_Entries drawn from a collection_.
◇ ◇ ◇ ◇

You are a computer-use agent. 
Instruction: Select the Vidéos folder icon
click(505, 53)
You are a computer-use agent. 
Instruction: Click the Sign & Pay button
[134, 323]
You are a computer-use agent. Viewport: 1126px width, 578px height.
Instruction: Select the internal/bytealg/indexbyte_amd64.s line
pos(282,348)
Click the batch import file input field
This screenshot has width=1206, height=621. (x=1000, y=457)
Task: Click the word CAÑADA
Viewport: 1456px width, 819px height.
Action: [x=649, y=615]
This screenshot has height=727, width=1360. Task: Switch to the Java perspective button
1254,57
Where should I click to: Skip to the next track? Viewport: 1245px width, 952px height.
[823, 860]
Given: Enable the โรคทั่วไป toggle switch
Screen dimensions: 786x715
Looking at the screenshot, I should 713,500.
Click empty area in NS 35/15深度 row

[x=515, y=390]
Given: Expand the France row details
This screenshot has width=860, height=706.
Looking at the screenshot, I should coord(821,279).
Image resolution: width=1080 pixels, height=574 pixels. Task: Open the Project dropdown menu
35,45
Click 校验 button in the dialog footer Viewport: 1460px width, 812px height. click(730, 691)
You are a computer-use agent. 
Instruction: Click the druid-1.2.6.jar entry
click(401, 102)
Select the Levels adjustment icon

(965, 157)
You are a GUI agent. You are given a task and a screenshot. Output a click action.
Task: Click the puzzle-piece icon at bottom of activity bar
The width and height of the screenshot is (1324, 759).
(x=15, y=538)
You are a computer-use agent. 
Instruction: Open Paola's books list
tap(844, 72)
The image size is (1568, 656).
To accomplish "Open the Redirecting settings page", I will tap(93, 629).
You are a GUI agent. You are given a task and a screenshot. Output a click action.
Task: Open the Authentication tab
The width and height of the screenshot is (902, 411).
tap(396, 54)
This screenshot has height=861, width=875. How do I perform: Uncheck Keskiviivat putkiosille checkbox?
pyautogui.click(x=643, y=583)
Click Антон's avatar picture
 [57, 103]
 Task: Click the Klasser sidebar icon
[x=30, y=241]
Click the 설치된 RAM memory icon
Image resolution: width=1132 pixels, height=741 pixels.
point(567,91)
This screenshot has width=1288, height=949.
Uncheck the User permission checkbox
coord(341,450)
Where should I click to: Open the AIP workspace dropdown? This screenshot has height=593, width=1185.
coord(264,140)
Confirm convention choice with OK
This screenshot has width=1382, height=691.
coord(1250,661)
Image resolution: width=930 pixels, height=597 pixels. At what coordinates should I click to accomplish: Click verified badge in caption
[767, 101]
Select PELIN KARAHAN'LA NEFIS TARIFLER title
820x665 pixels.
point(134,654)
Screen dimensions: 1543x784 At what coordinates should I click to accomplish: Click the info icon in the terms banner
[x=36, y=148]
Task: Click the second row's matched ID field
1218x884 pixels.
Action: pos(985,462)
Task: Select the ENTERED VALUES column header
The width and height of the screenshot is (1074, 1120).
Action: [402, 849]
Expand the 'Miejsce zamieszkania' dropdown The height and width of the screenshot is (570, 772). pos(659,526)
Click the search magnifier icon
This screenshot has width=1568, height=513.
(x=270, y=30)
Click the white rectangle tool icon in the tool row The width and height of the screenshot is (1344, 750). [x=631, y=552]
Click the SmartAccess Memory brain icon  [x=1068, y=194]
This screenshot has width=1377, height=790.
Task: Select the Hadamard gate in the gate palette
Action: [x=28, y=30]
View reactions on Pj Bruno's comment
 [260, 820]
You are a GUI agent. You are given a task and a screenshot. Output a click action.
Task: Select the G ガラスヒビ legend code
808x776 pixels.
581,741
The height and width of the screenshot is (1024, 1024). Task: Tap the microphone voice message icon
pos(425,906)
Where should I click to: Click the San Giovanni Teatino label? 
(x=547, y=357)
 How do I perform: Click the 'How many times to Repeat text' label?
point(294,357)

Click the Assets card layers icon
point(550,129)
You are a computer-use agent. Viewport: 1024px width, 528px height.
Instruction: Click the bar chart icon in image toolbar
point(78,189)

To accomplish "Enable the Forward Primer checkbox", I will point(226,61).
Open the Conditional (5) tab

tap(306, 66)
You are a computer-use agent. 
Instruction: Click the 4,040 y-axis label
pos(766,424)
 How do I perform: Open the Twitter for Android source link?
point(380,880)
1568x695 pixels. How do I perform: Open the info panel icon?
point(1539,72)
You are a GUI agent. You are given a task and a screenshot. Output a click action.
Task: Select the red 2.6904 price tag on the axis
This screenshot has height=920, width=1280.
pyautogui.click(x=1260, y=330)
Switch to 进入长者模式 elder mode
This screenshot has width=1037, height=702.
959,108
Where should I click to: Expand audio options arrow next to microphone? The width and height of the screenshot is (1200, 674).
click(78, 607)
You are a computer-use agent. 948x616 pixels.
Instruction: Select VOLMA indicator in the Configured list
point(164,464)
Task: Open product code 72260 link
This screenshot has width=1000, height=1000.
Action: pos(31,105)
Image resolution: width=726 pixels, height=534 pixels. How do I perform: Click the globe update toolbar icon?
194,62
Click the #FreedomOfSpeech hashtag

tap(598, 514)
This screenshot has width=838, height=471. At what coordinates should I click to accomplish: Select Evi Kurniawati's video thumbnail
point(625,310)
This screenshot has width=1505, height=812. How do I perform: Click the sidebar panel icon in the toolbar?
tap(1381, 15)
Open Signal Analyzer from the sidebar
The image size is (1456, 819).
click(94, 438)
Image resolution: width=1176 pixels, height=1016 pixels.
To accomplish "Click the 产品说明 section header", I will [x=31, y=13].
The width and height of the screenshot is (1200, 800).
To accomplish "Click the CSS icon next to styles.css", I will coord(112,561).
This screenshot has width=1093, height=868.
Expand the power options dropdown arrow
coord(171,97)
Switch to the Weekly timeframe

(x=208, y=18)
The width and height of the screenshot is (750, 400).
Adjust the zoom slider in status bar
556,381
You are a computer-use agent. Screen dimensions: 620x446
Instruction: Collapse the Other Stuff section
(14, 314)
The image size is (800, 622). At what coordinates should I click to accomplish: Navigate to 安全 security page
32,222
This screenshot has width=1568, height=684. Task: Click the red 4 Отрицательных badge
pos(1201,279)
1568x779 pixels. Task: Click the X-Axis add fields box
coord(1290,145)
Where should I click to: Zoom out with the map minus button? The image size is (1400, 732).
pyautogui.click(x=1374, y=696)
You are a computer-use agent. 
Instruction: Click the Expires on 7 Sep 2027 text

◇ ◇ ◇ ◇

_WORK TO DO_. Reproduce every line of the records above verbatim, with no changes.

_RESULT FOR THIS TASK_.
You are a computer-use agent. 
Instruction: Select the Vidéos folder icon
click(505, 53)
You are a computer-use agent. 
Instruction: Click the Sign & Pay button
[134, 323]
You are a computer-use agent. Viewport: 1126px width, 578px height.
Instruction: Select the internal/bytealg/indexbyte_amd64.s line
pos(282,348)
Click the batch import file input field
This screenshot has width=1206, height=621. (x=1000, y=457)
Task: Click the word CAÑADA
Viewport: 1456px width, 819px height.
Action: [x=649, y=615]
This screenshot has height=727, width=1360. Task: Switch to the Java perspective button
1254,57
Where should I click to: Skip to the next track? Viewport: 1245px width, 952px height.
[823, 860]
Given: Enable the โรคทั่วไป toggle switch
Screen dimensions: 786x715
Looking at the screenshot, I should 713,500.
Click empty area in NS 35/15深度 row

[x=515, y=390]
Given: Expand the France row details
This screenshot has width=860, height=706.
Looking at the screenshot, I should coord(821,279).
Image resolution: width=1080 pixels, height=574 pixels. Task: Open the Project dropdown menu
35,45
Click 校验 button in the dialog footer Viewport: 1460px width, 812px height. click(730, 691)
You are a computer-use agent. 
Instruction: Click the druid-1.2.6.jar entry
click(401, 102)
Select the Levels adjustment icon

(965, 157)
You are a GUI agent. You are given a task and a screenshot. Output a click action.
Task: Click the puzzle-piece icon at bottom of activity bar
The width and height of the screenshot is (1324, 759).
(x=15, y=538)
You are a computer-use agent. 
Instruction: Open Paola's books list
tap(844, 72)
The image size is (1568, 656).
To accomplish "Open the Redirecting settings page", I will tap(93, 629).
You are a GUI agent. You are given a task and a screenshot. Output a click action.
Task: Open the Authentication tab
The width and height of the screenshot is (902, 411).
tap(396, 54)
This screenshot has height=861, width=875. How do I perform: Uncheck Keskiviivat putkiosille checkbox?
pyautogui.click(x=643, y=583)
Click Антон's avatar picture
 [57, 103]
 Task: Click the Klasser sidebar icon
[x=30, y=241]
Click the 설치된 RAM memory icon
Image resolution: width=1132 pixels, height=741 pixels.
point(567,91)
This screenshot has width=1288, height=949.
Uncheck the User permission checkbox
coord(341,450)
Where should I click to: Open the AIP workspace dropdown? This screenshot has height=593, width=1185.
coord(264,140)
Confirm convention choice with OK
This screenshot has width=1382, height=691.
coord(1250,661)
Image resolution: width=930 pixels, height=597 pixels. At what coordinates should I click to accomplish: Click verified badge in caption
[767, 101]
Select PELIN KARAHAN'LA NEFIS TARIFLER title
820x665 pixels.
point(134,654)
Screen dimensions: 1543x784 At what coordinates should I click to accomplish: Click the info icon in the terms banner
[x=36, y=148]
Task: Click the second row's matched ID field
1218x884 pixels.
Action: pos(985,462)
Task: Select the ENTERED VALUES column header
The width and height of the screenshot is (1074, 1120).
Action: [402, 849]
Expand the 'Miejsce zamieszkania' dropdown The height and width of the screenshot is (570, 772). pos(659,526)
Click the search magnifier icon
This screenshot has width=1568, height=513.
(x=270, y=30)
Click the white rectangle tool icon in the tool row The width and height of the screenshot is (1344, 750). [x=631, y=552]
Click the SmartAccess Memory brain icon  [x=1068, y=194]
This screenshot has width=1377, height=790.
Task: Select the Hadamard gate in the gate palette
Action: [x=28, y=30]
View reactions on Pj Bruno's comment
 [260, 820]
You are a GUI agent. You are given a task and a screenshot. Output a click action.
Task: Select the G ガラスヒビ legend code
808x776 pixels.
581,741
The height and width of the screenshot is (1024, 1024). Task: Tap the microphone voice message icon
pos(425,906)
Where should I click to: Click the San Giovanni Teatino label? 
(x=547, y=357)
 How do I perform: Click the 'How many times to Repeat text' label?
point(294,357)

Click the Assets card layers icon
point(550,129)
You are a computer-use agent. Viewport: 1024px width, 528px height.
Instruction: Click the bar chart icon in image toolbar
point(78,189)

To accomplish "Enable the Forward Primer checkbox", I will point(226,61).
Open the Conditional (5) tab

tap(306, 66)
You are a computer-use agent. 
Instruction: Click the 4,040 y-axis label
pos(766,424)
 How do I perform: Open the Twitter for Android source link?
point(380,880)
1568x695 pixels. How do I perform: Open the info panel icon?
point(1539,72)
You are a GUI agent. You are given a task and a screenshot. Output a click action.
Task: Select the red 2.6904 price tag on the axis
This screenshot has height=920, width=1280.
pyautogui.click(x=1260, y=330)
Switch to 进入长者模式 elder mode
This screenshot has width=1037, height=702.
959,108
Where should I click to: Expand audio options arrow next to microphone? The width and height of the screenshot is (1200, 674).
click(78, 607)
You are a computer-use agent. 948x616 pixels.
Instruction: Select VOLMA indicator in the Configured list
point(164,464)
Task: Open product code 72260 link
This screenshot has width=1000, height=1000.
Action: pos(31,105)
Image resolution: width=726 pixels, height=534 pixels. How do I perform: Click the globe update toolbar icon?
194,62
Click the #FreedomOfSpeech hashtag

tap(598, 514)
This screenshot has width=838, height=471. At what coordinates should I click to accomplish: Select Evi Kurniawati's video thumbnail
point(625,310)
This screenshot has width=1505, height=812. How do I perform: Click the sidebar panel icon in the toolbar?
tap(1381, 15)
Open Signal Analyzer from the sidebar
The image size is (1456, 819).
click(94, 438)
Image resolution: width=1176 pixels, height=1016 pixels.
To accomplish "Click the 产品说明 section header", I will [x=31, y=13].
The width and height of the screenshot is (1200, 800).
To accomplish "Click the CSS icon next to styles.css", I will coord(112,561).
This screenshot has width=1093, height=868.
Expand the power options dropdown arrow
coord(171,97)
Switch to the Weekly timeframe

(x=208, y=18)
The width and height of the screenshot is (750, 400).
Adjust the zoom slider in status bar
556,381
You are a computer-use agent. Screen dimensions: 620x446
Instruction: Collapse the Other Stuff section
(14, 314)
The image size is (800, 622). At what coordinates should I click to accomplish: Navigate to 安全 security page
32,222
This screenshot has width=1568, height=684. Task: Click the red 4 Отрицательных badge
pos(1201,279)
1568x779 pixels. Task: Click the X-Axis add fields box
coord(1290,145)
Where should I click to: Zoom out with the map minus button? The image size is (1400, 732).
pyautogui.click(x=1374, y=696)
You are a computer-use agent. 
Instruction: Click the Expires on 7 Sep 2027 text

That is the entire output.